Work order. The pictures are to be left out, and all remaining data is to be transcribed exactly as it appears.

━━━━━━━━━━

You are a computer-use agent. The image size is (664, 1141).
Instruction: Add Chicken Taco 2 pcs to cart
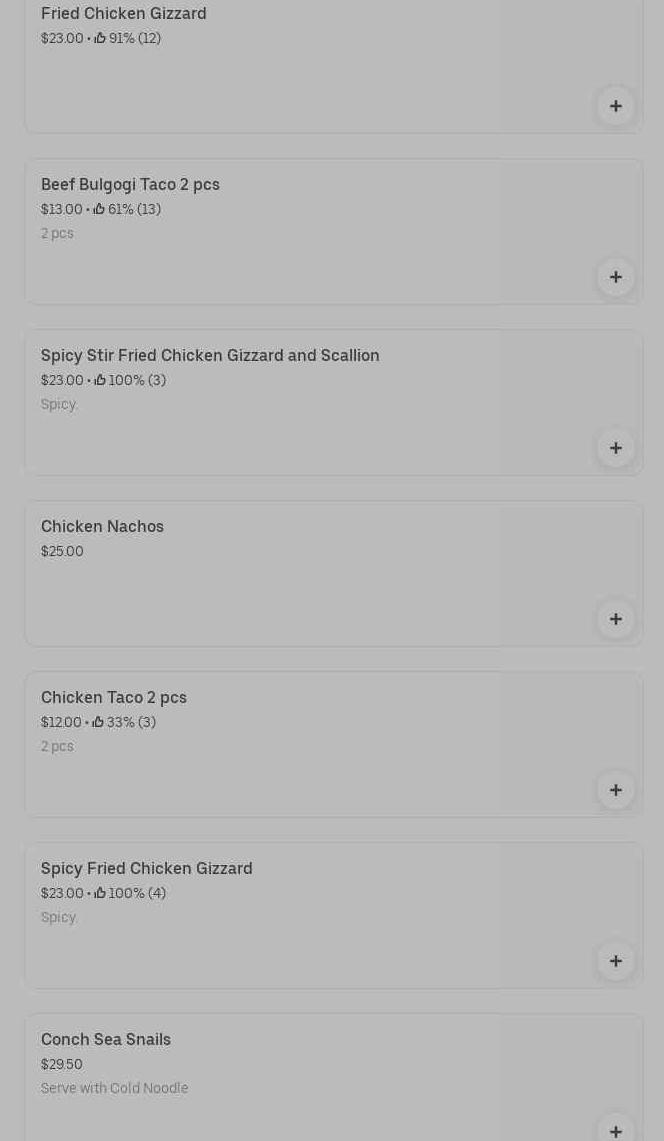pos(615,790)
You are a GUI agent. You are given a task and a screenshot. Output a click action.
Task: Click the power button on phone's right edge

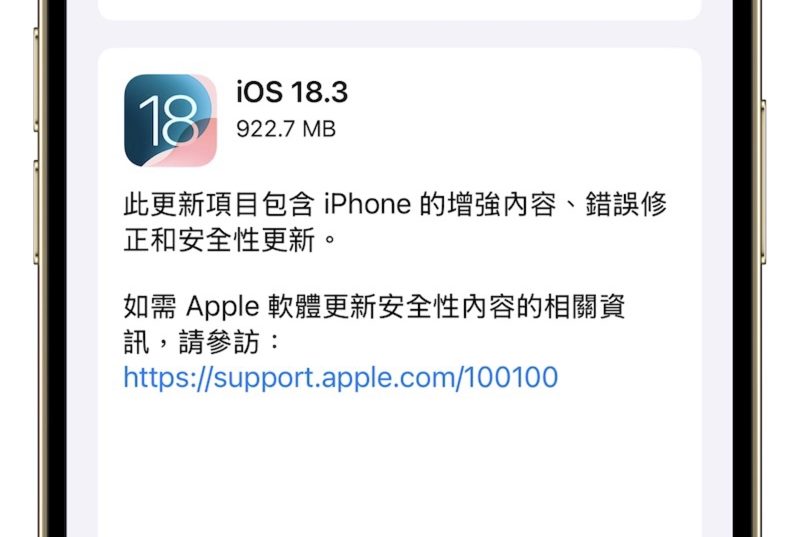763,181
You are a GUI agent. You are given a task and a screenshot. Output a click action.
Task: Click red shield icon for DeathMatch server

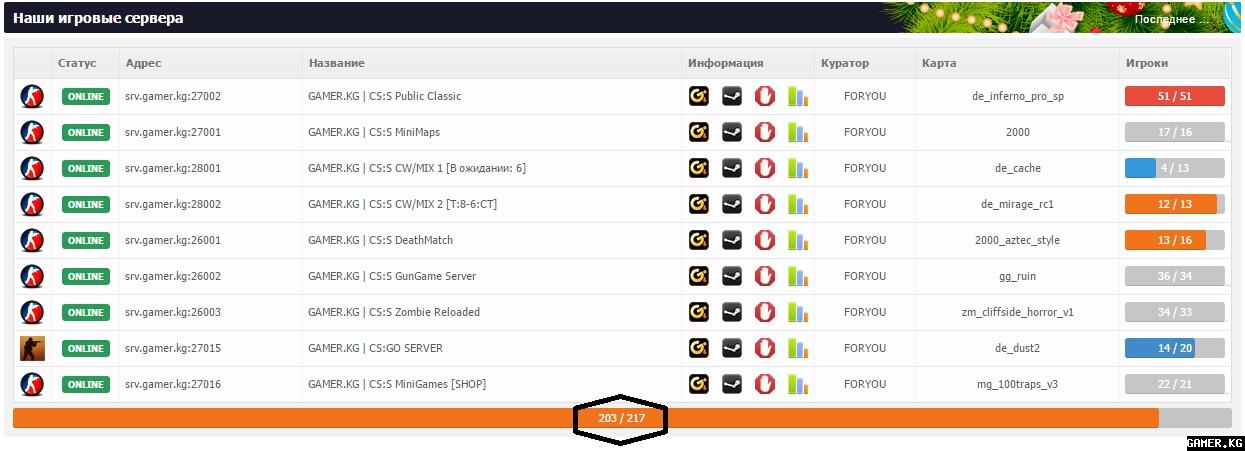point(765,240)
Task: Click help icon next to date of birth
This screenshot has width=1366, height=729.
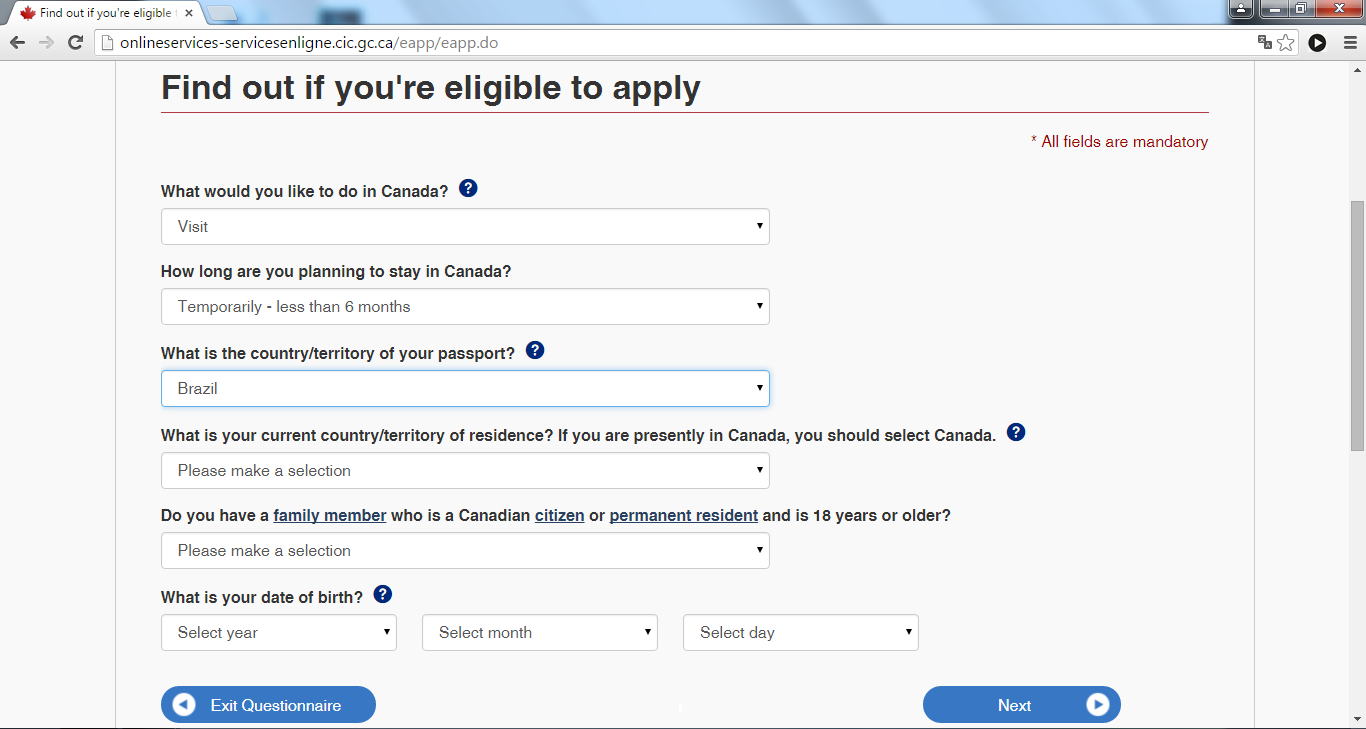Action: (x=382, y=594)
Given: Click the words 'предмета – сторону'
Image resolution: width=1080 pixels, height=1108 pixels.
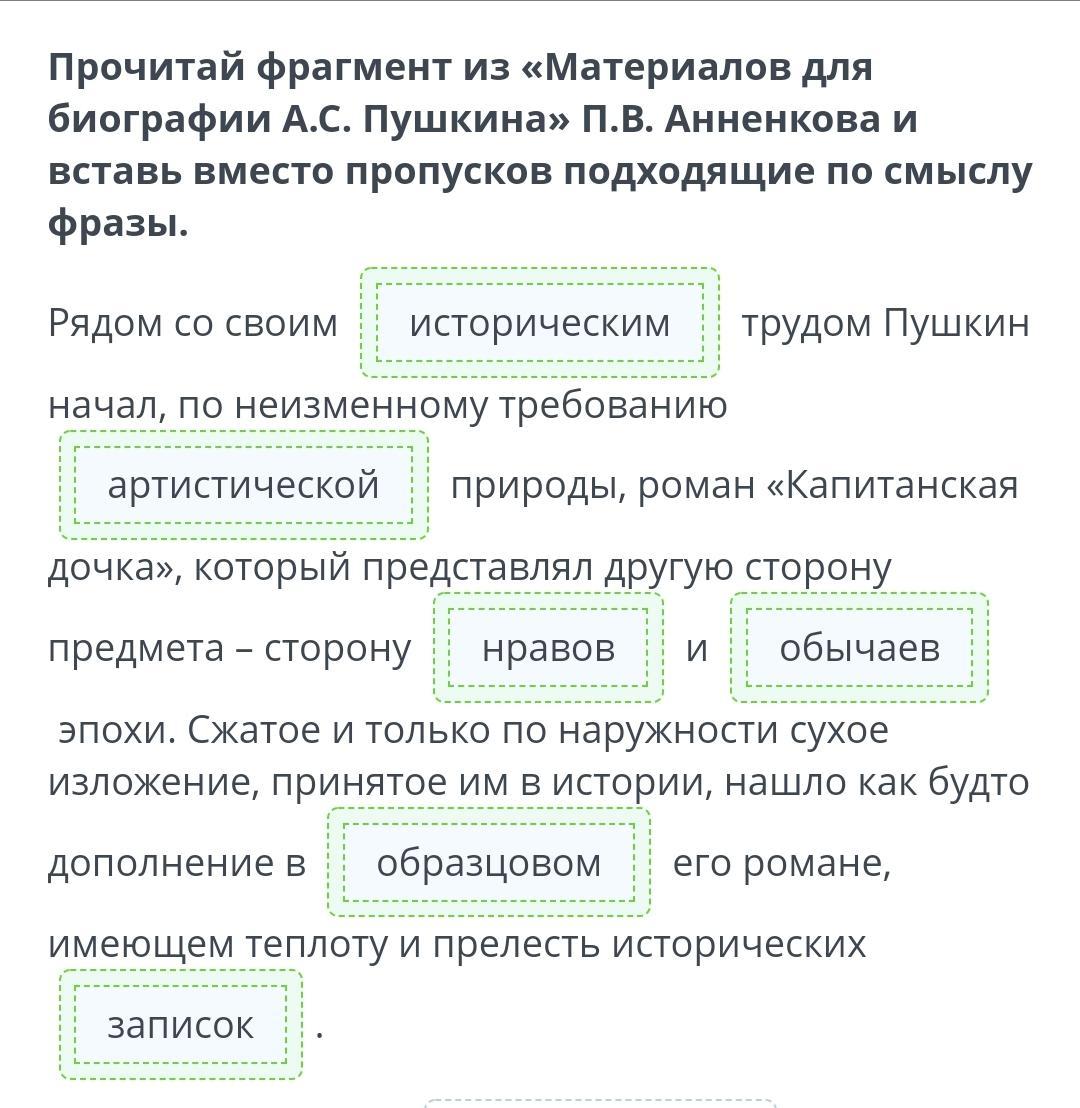Looking at the screenshot, I should click(230, 649).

━━━━━━━━━━

Written answer.
You are a computer-use agent. The image size is (664, 1141).
Instruction: Add Chicken Taco 2 pcs to cart
pos(615,790)
You are a GUI agent. You are given a task and a screenshot. Output a click action.
Task: Click the power button on phone's right edge

763,181
You are a GUI agent. You are given a task and a screenshot. Output a click action.
Task: Click red shield icon for DeathMatch server

point(765,240)
Task: Click help icon next to date of birth
This screenshot has width=1366, height=729.
Action: (x=382, y=594)
Given: Click the words 'предмета – сторону'
Image resolution: width=1080 pixels, height=1108 pixels.
Looking at the screenshot, I should click(230, 649).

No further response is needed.